2018 saw some friendships naturally come to fruition. Our move back to Yorkshire from London in 2016 saw me go out of my way to make friends with everyone and anyone in the school playground, regardless of compatibility and common ground. Many of those friendships sort of effortlessly fizzled out. A couple ended as a result of a drama/crosswords of sorts – some people simply cannot get to grips with my blunt, brutally honest and rather controversial opinions and I’m ok with that. No hard feelings. I can be a knob – I’m the first to admit it. We only really knew each other for a matter of months and you didn’t get to really know the loyal, dependable, reliable, devoted me. No hard feelings though.

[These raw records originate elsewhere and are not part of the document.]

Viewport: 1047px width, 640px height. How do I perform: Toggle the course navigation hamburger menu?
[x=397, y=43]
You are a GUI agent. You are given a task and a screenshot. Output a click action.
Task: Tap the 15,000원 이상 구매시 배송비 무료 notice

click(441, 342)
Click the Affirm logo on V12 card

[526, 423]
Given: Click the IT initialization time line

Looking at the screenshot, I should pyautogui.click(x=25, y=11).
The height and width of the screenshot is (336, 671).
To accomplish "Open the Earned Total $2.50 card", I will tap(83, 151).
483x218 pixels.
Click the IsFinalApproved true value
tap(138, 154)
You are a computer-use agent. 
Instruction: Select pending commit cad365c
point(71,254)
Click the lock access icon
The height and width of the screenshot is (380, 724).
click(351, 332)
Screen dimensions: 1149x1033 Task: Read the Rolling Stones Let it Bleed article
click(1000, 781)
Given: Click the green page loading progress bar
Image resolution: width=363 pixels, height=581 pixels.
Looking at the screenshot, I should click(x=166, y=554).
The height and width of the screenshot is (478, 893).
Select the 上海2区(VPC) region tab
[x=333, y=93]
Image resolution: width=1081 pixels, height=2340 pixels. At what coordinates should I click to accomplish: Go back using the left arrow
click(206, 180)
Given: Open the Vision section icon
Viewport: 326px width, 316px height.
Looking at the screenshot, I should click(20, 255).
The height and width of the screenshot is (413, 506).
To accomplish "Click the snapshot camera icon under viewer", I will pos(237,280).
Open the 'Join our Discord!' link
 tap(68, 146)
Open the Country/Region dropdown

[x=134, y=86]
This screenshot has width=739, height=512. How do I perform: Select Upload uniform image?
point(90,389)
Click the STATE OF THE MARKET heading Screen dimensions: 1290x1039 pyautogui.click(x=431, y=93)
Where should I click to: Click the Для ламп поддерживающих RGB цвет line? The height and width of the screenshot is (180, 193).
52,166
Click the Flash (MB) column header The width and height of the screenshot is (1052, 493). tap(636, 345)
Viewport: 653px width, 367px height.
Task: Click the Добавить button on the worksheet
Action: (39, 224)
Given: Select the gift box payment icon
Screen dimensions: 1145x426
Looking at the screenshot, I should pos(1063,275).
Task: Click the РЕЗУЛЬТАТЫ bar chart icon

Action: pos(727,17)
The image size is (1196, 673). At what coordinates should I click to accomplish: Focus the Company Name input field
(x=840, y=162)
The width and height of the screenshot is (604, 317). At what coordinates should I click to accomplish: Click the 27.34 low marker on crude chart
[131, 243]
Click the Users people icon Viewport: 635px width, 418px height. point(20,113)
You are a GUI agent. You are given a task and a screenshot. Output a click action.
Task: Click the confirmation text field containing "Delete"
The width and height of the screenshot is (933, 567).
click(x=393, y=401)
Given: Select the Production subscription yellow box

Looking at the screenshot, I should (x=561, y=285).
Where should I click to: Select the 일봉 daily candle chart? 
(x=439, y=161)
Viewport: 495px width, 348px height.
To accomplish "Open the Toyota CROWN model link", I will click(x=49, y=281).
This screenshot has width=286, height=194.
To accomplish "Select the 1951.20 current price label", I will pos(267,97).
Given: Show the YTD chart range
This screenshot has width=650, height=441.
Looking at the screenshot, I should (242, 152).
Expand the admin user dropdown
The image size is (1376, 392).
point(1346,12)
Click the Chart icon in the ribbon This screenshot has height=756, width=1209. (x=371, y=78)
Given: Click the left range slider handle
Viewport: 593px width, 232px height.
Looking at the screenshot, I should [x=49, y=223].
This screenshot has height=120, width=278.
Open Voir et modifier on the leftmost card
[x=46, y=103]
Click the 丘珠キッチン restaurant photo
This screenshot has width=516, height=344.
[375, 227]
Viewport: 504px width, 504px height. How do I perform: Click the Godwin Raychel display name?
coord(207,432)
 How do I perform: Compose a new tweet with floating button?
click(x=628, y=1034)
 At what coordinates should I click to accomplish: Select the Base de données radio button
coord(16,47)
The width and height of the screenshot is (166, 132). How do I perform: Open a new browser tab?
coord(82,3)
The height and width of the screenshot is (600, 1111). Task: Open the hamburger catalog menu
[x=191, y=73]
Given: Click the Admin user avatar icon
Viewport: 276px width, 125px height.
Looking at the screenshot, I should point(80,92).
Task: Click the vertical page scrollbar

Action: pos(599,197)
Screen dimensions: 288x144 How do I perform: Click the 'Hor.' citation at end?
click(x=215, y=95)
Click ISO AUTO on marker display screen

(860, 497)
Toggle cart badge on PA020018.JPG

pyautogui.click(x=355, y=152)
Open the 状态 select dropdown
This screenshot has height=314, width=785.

There was one friendship however, that I finally closed the door on in 2018 – it caused me a lot of upset, heartache and tears because this person knew all my positive traits, and, to an extent, dare I say, she took advantage on them from time to time.  A 28-year friendship and one that I probably clung to because of our longstanding history. It took me a long time to realise that I was a lot more committed to this person that she was me – actually – that’s a lie – I think I always knew that I wanted to be her friend more than she wanted to be mine from the very start, but I fought it. I fought to be ranked higher in her hierarchy of friends, and then the chips were down and other friends weren’t there for her, she turned to me, and I was there. I showered her in my loyalty and, although for 15 years our friendship was long-distance, my London door was open to her whenever she wanted to visit. I was a sounding board, an ear to bend, a problem solver and an advice giver for a long time. And I was ok with that. But when she didn’t need me – and this depended on who else was in her life at the time and towards the end I was needed less and less – my fight to rank higher, to be given the position I thought I deserved after 28 years of service, may well have translated into a little bit of jealousy. Suffocation. Resentment. Drama. On my part.

It all came to a head in 2018 – that door was closed once and for all. The way in which that door was closed saddens me, but I do not regret it happening. We have grown into very different people with very different priorities, opinions and values and I am more than ok with this. I wish her all the best in life.

I learnt a valuable lesson in 2018 about friendship.   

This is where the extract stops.